Once in a Blue Moon Bible
guest post by Larry Dinkins
There are scores of quiet time books which stress making Bible reading a daily habit: Daily Bread, Daily Light, Daily Guideposts, and a huge variety of other Daily devotional aids for every age group. I've used many of them, so I'm not sure why the title of a new devotional caught my eye - "Once-A-Day Bible". Then it dawned on me. I've been thinking about Brother Lawrence whose "Practicing the Presence of God" is still a classic after 400 years. What if all they had in the monastery was the "Once-A-Day" Bible. Would Brother Lawrence read his portion for the day and then say, "Ok, glad that's finished. Once in the Bible is enough for today." Mind you, a "Once-a-Day" Bible is much better than a "Once-in-Awhile" Bible or "Once-in-a-Blue-Moon" Bible.
Surely our goal is to meditate and ruminate on the Scriptures continually as we, " ... sit in your house and when you walk by the way and when you lie down and when you rise up" (Deut. 6:6). I've heard thousands of sermons in my 60 years and I'm embarassed to say that I very seldom discuss the content of the sermon over say, lunch or when I return home.
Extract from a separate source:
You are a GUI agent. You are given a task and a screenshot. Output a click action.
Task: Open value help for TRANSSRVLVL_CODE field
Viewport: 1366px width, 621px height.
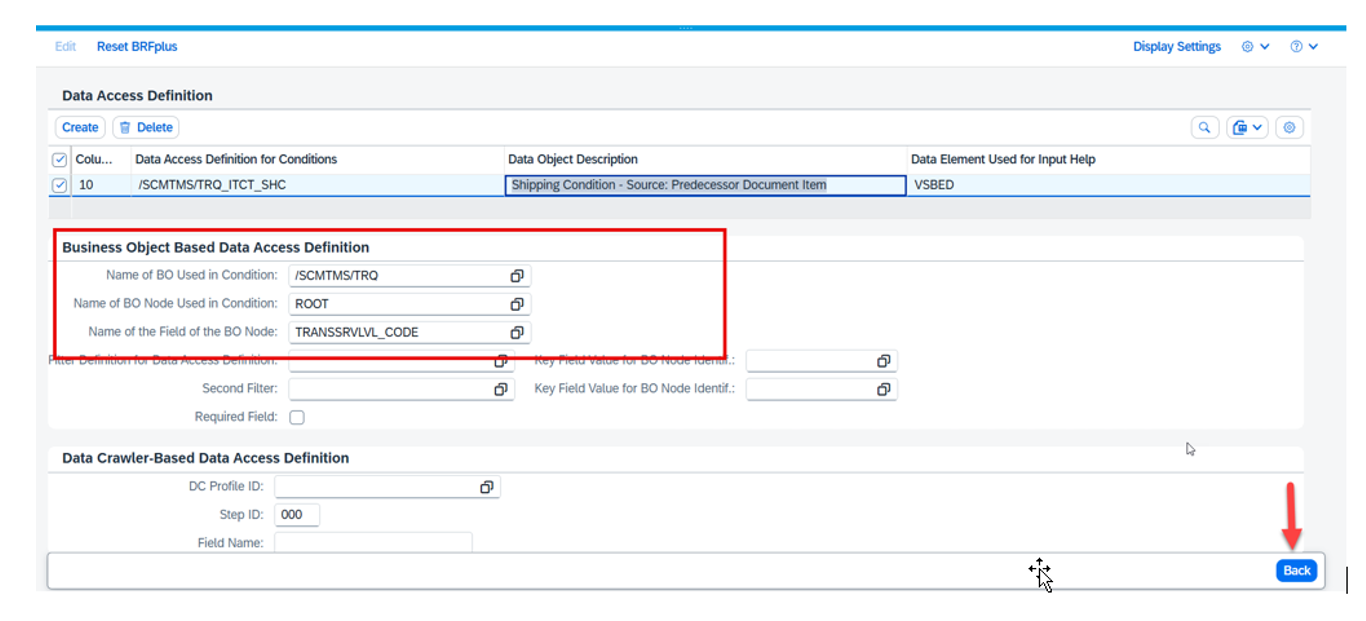517,332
I always take voluminous notes and so do many of my friends, but we very rarely make the effort to discuss the message, even when everyone agrees that it was a good sermon. Mind you, I've been in churches where the pastor proactively sets up small groups to discuss his sermon and of course that sermon becomes the topic of discussion. Those groups are quite useful, but I don't think that is the primary thing that Moses had in mind in Deut. 6:6.
That is why a story telling emphasis has been so surprising to me. For one thing, in a oral story session, the storyteller makes an effort to feature the story as the core of the teaching and to seal it to the listener's heart by repetition, questions and personal application. The listener actually leaves the session with a high percentage of the story in his memory bank, plus an understanding of the basic meaning of the story. The result is that this "life and blood" story can be transported from a formal sanctuary to an informal lunch table, living room sofa or even park bench.
The early church was always "gossiping the gospel" as it related the marvelous stories of the savior. They had an unusual number of powerful stories in their heart pocket and no doubt told them with the confidence and assurance of an eye witness. Along the way they were able to reach the outer corners of the Roman Empire and ultimately "turn the world upside down".